The 1998 Draft between Peyton Manning and Ryan Leaf was seen at the time as so close and so unpredictable. Yet now, we all know what everyone else knew. Manning was the safe pick and a Hall of Famer while Leaf………was a bust waiting to happen.
Must we forget Jamarcus Russell in 2007. Al Davis gave into the physical specimen when it wasn’t a safe pick. A portion of the media and fans already knew it wouldn’t work with Davis.
In the end, the Raiders passed on stars like Calvin Johnson, Joe Thomas, and Adrian Peterson. All because of drill scores and emotional sights of a potential franchise player that eventually set the franchise back for years.
Also noted by many, If scouts were so sure figuring out how quarterbacks are supposed to be selected, how come these so called “experts” let Tom Brady slip to the 6th round?
Brady went in the 6th round while six quarterbacks were taken ahead of him. Only one (Chris Redman, Ravens) has earned a championship ring while Tom has won 6.
The pick that stunned everyone in that draft was is that a quarterback who completed less than 50% of his passes in Spergon Wynn was taken ahead of Tom Brady by Cleveland Browns because of his physical makeup which consisted of a strong arm and high athletic ability.
Needles to say, Wynn deteriorated and never achieved any NFL prosperity unlike the man taken after him in Tom Brady.
A recent prospect in WR John Ross provided us all with the much needed information that speed alone doesn’t win in the NFL. Ross ran 4.22 40-yard dash, yet his skill set has not translated and hence he remains a bust.
The ultimate tipping point? The mental makeup and off the field issues. You can’t measure that or test for it, you have social media now to help figure that out.
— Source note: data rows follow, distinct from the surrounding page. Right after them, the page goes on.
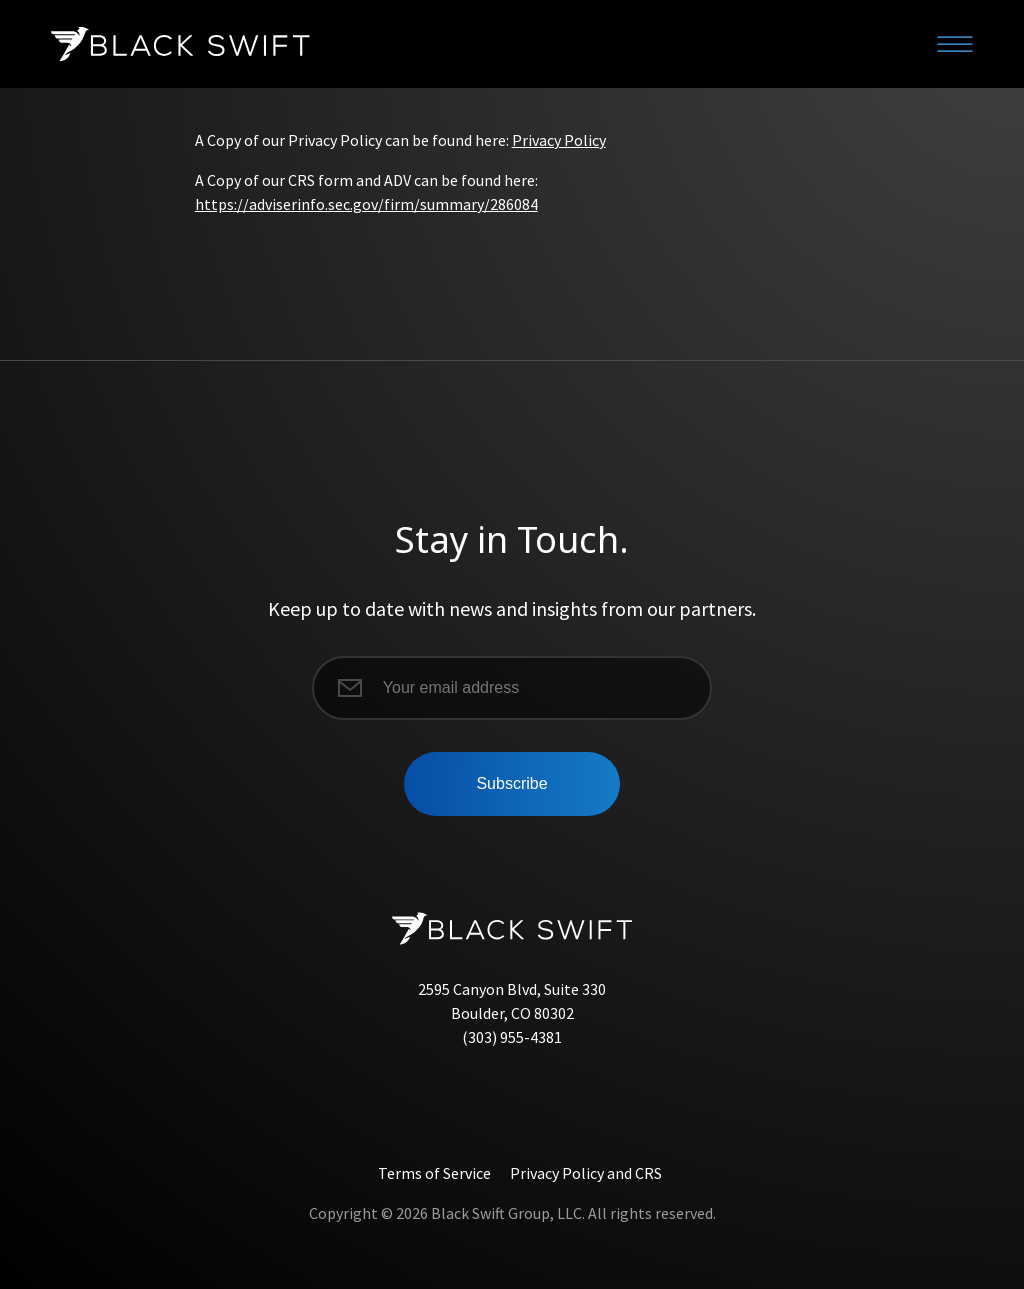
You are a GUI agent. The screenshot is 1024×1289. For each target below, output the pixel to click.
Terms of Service (434, 1173)
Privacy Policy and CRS (586, 1173)
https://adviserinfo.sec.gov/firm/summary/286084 (366, 204)
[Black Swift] (180, 44)
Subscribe (511, 783)
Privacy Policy (559, 140)
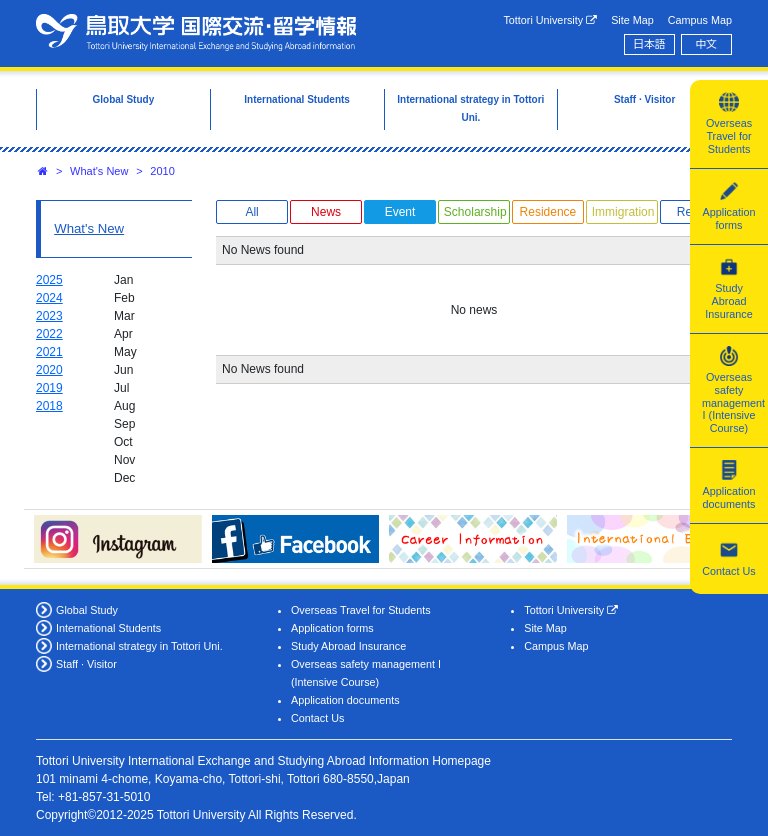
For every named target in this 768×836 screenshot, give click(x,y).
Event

Ask Johnny Manziel how things are. Immaturity at the combine and even during the pro-day, combined with bad work habits left the talented superstar out of the league and ultimately out of football.
The late Lawrence Phillips blew up the combine and the field with his stellar play, but his violence issues combined with drug abuse kept him off the field and sadly, he wound up dead in prison. A colossal waste of an investment and talent.
So if a general manager chooses to read this and ignore, don’t take my word for it. Just look at history. It does have a tendency to repeat itself. For better…..or for worse.